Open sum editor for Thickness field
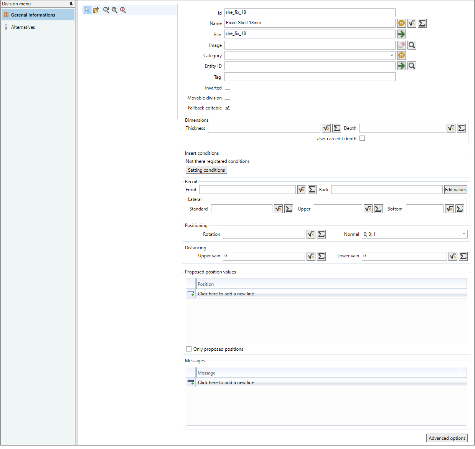Viewport: 475px width, 449px height. click(x=336, y=128)
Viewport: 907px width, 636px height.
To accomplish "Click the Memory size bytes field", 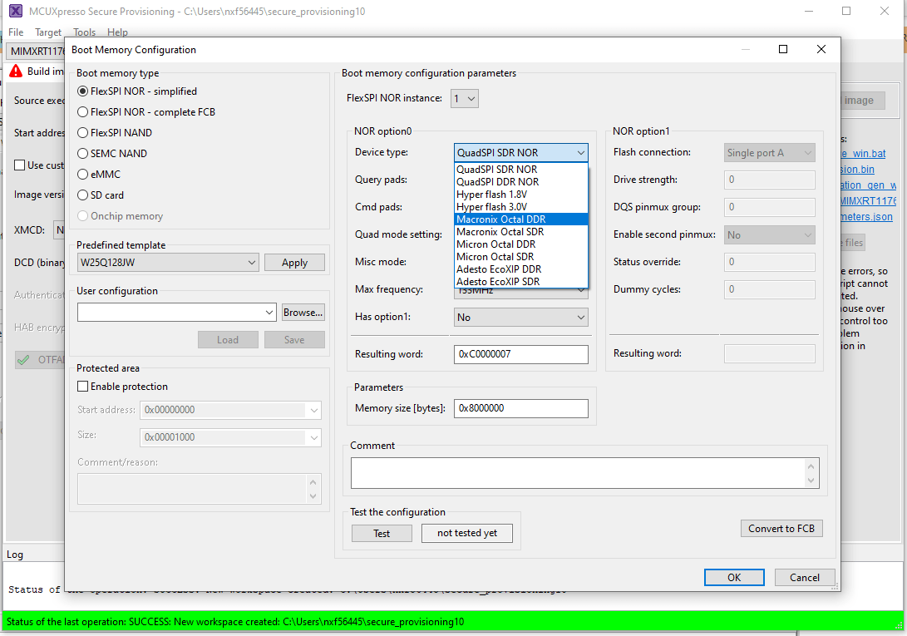I will pos(520,408).
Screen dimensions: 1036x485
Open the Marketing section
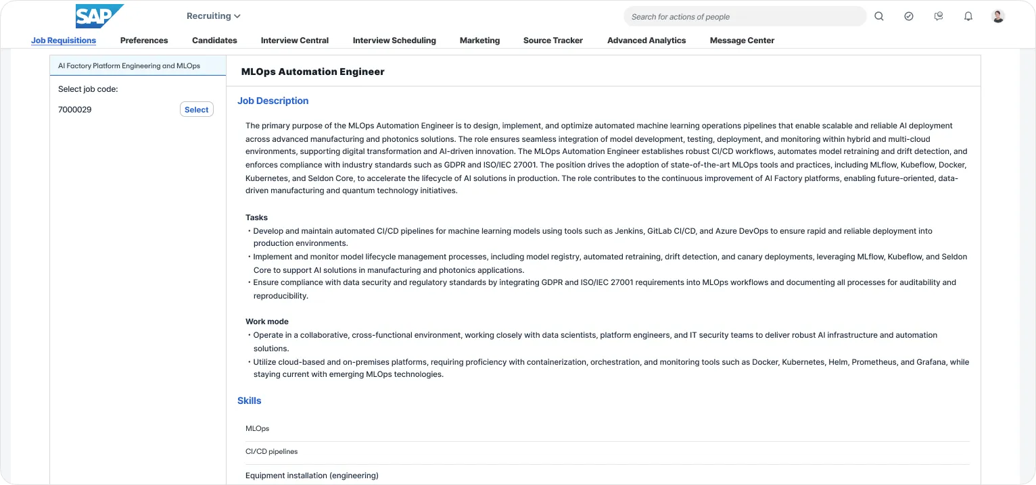(479, 41)
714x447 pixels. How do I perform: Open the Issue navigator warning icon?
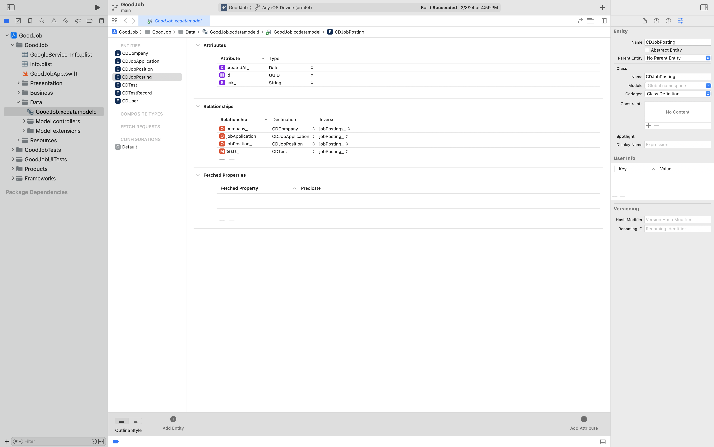point(54,21)
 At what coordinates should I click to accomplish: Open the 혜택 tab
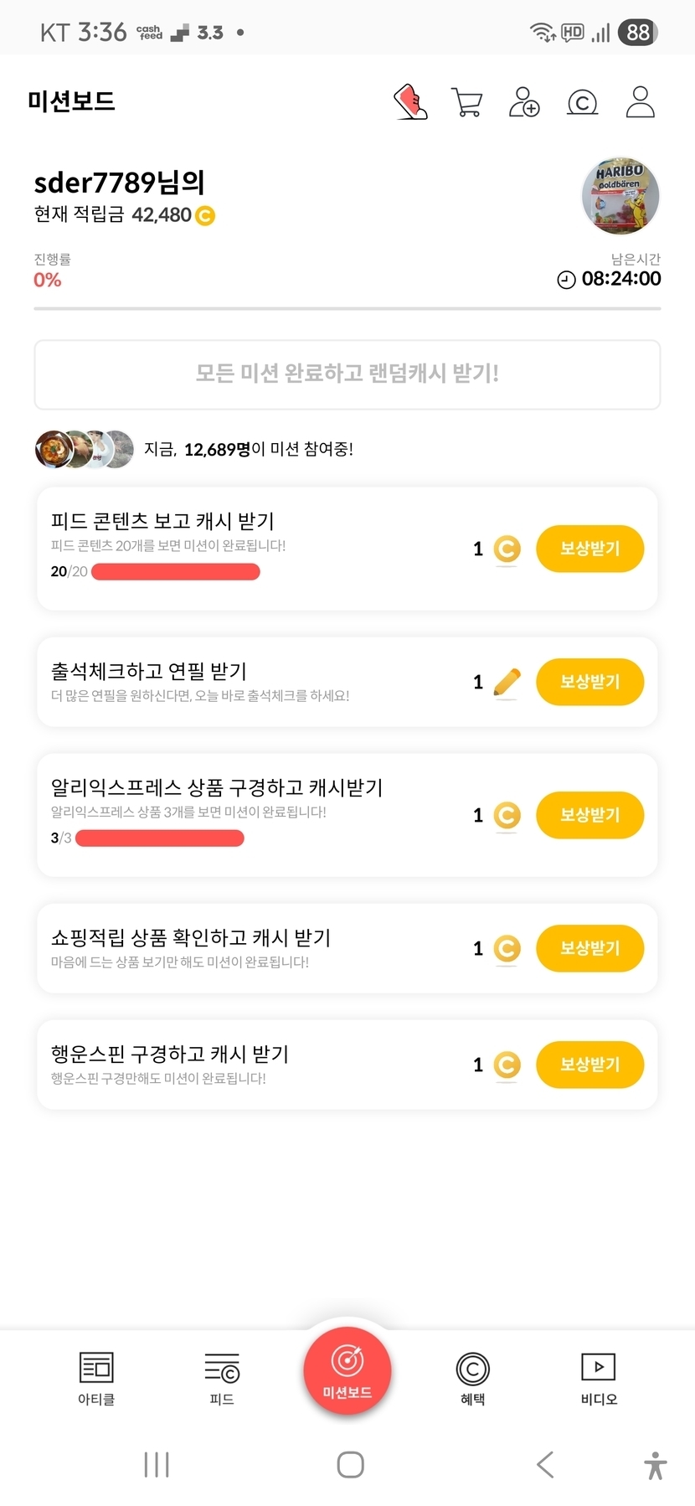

──────────────────────────────

Goal of the exercise:
Rewrite everything from the line containing "714x447 pixels. How" down to the end of the material, putting "error icon" in place of "warning icon" and changing nothing else. Leave the pictures out.

Problem solution:
714x447 pixels. How do I perform: Open the Issue navigator error icon?
point(54,21)
 At what coordinates should I click to accomplish: Open the 혜택 tab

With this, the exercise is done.